Outro ponto da audiência de custódia do último domingo que sensibilizou o promotor Luciano Sotero Santiago foi o fato de o réu apresentar sintomas de doenças psíquicas e não possuir acesso a tratamentos.

O jovem relatou que tem episódios de ansiedade, não consegue dormir direito e, às vezes, tem visões. Diante ao que foi apresentado, a juíza que presidia a audiência determinou que o rapaz recebesse tratamento psiquiátrico e tivesse acesso a remédios. 

Sistema punitivo 

O promotor diz que sua atitude é vista por parte da população como errada. Já que o que essas pessoas pregam é que gente pobre deve ser presa para que “saiba que existe lei”. 

“Eu como classe média, que como todo dia e só passo fome quando faço dieta, não tenho condições de avaliar a miséria do outro. O sistema de Justiça só reproduz o que está na nossa sociedade”, disse o promotor Luciano Sotero Santiago.

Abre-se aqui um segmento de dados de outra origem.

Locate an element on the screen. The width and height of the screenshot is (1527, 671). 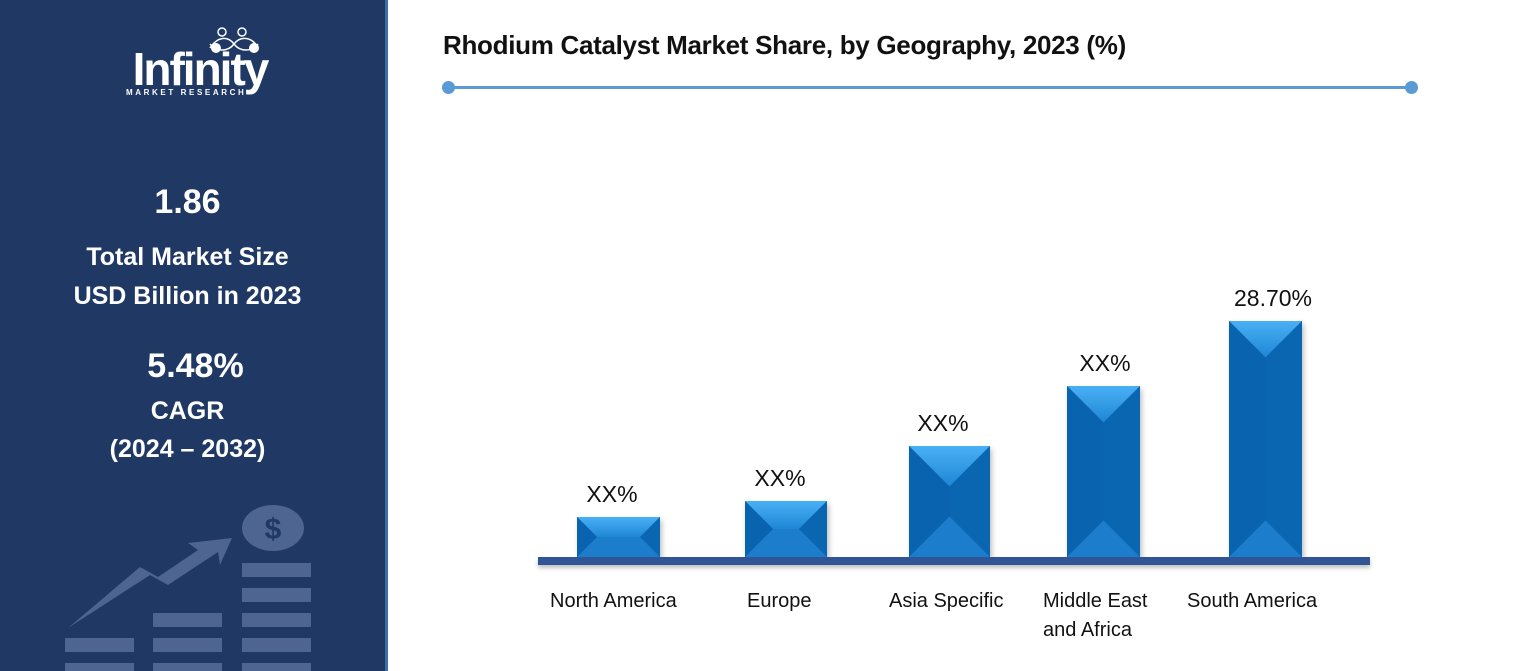
cagr-value: 5.48% is located at coordinates (196, 366).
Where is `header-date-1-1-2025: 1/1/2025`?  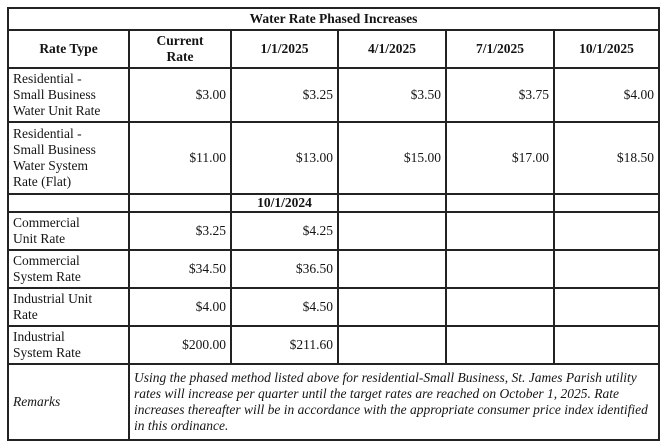
header-date-1-1-2025: 1/1/2025 is located at coordinates (284, 49).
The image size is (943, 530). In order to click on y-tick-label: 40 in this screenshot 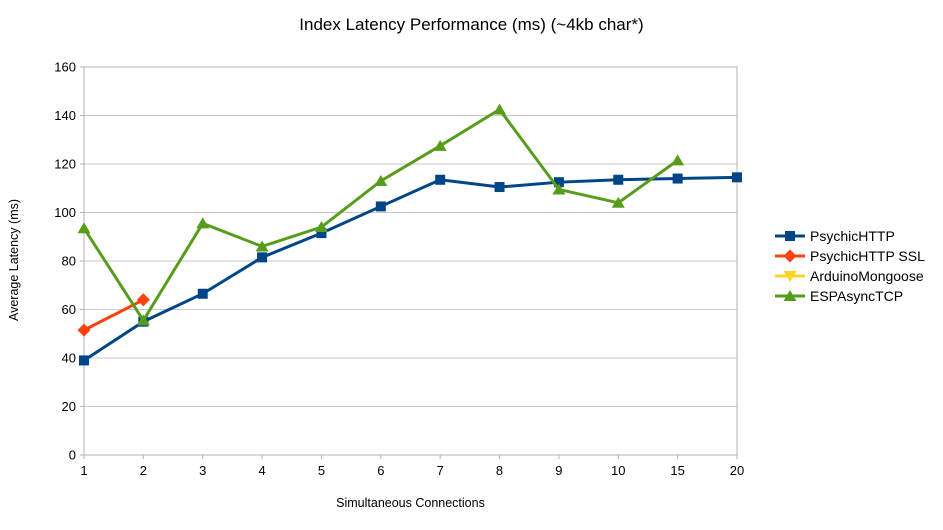, I will do `click(69, 358)`.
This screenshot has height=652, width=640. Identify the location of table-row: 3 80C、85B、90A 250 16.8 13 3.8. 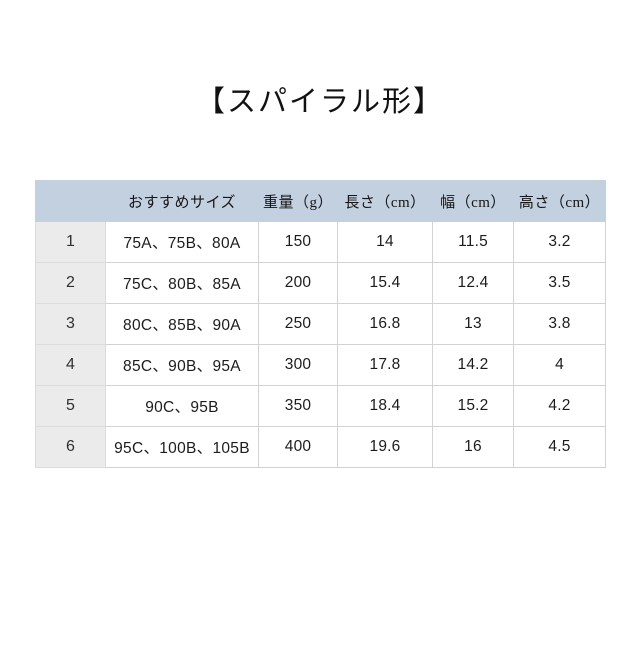
(320, 324).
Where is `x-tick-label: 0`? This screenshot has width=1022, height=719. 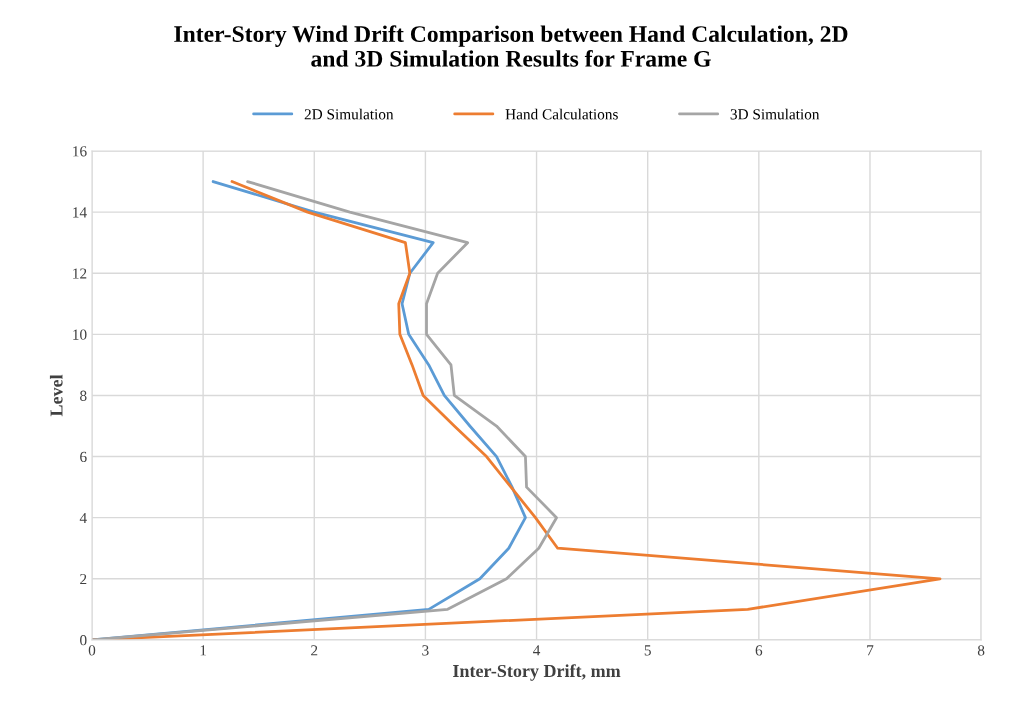 x-tick-label: 0 is located at coordinates (92, 650).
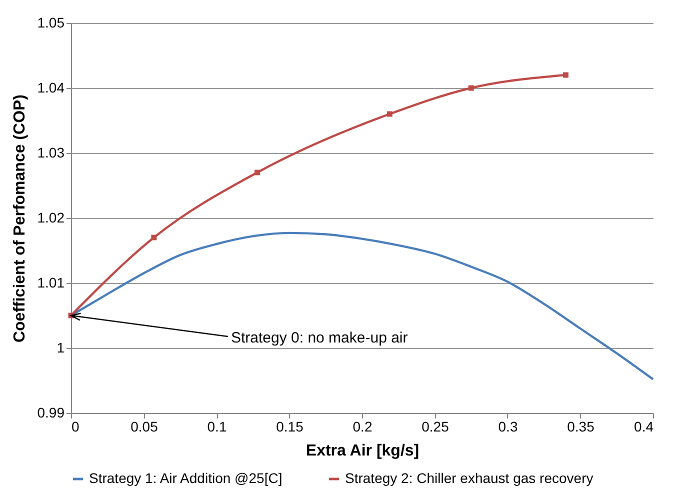  I want to click on x-tick-label: 0.4, so click(644, 426).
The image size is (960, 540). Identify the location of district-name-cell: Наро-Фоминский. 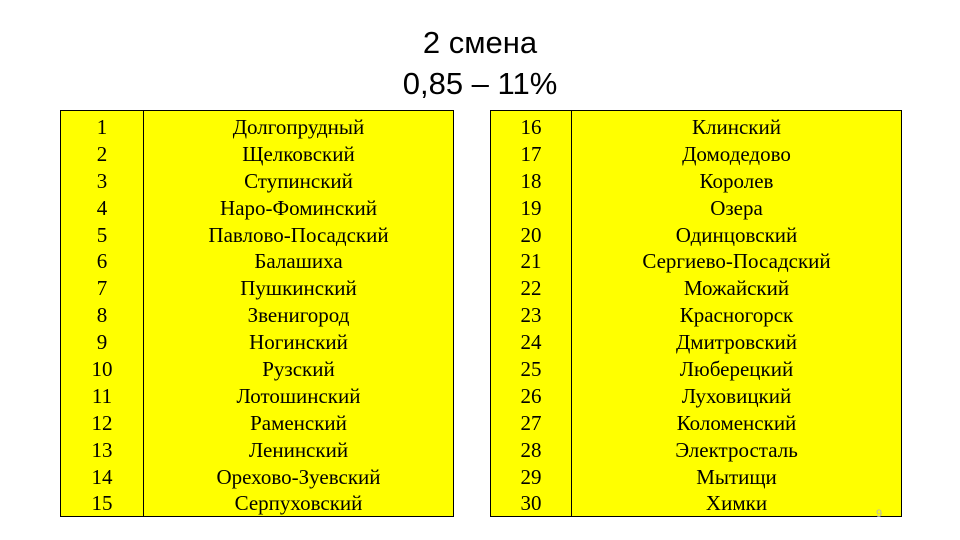
(298, 208).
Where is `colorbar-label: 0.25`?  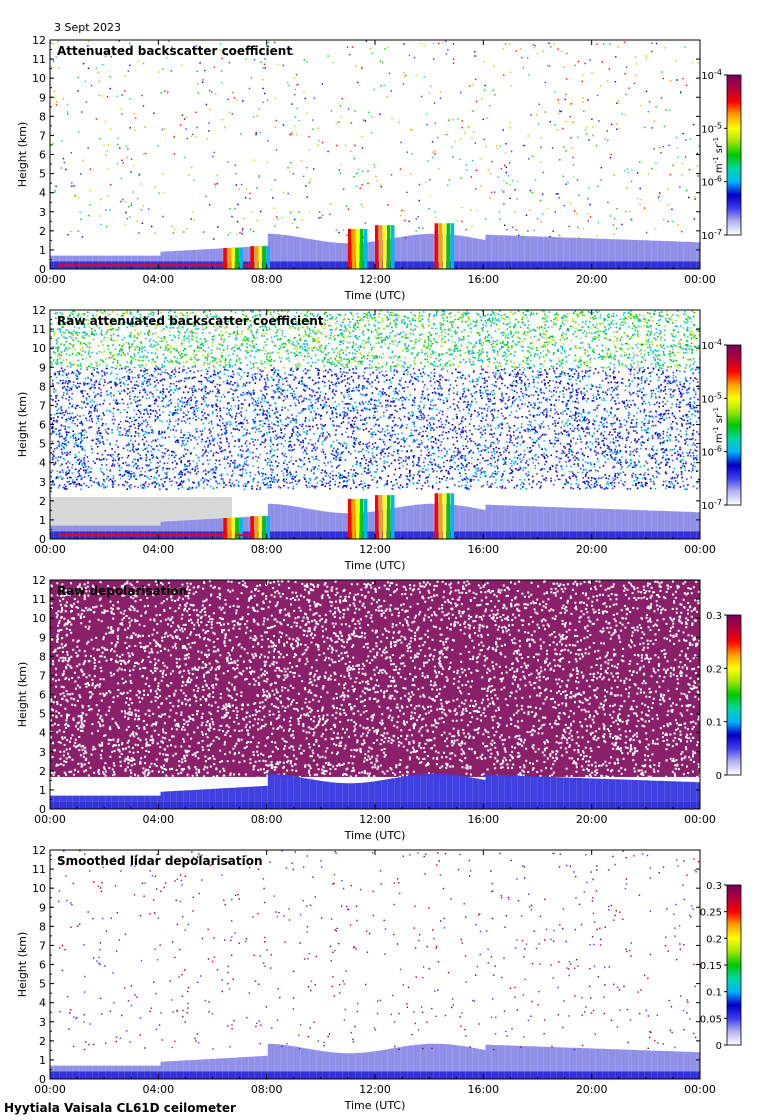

O promotor afirma que, além de seguir o que a lei prevê, que é a liberdade provisória, a ação não gera impunidade, uma vez que, além de ainda responder a um processo, o suspeito, caso descumpra as medidas impostas pela juíza, pode ser preso novamente.

Além disso, Santiago diz que, por experiência, sabe que “mandar um jovem sem antecedentes para uma prisão é colocá-lo ou para ser vítima sexual, ou para ser integrado em alguma organização criminosa”. 

Para o promotor, o sistema de Justiça é estruturado em cima de uma seletividade de punição, de “racismo estrutural” e de uma visão elitizada e exclusiva.

Ele dá como exemplo casos em que pessoas furtam alimentos. “Se uma pessoa pobre furtar uma caixa de leite, ela vai ser presa. Mas se uma pessoa rica deixar de declarar R$ 20 mil em imposto, ela nem será julgada”, conclui.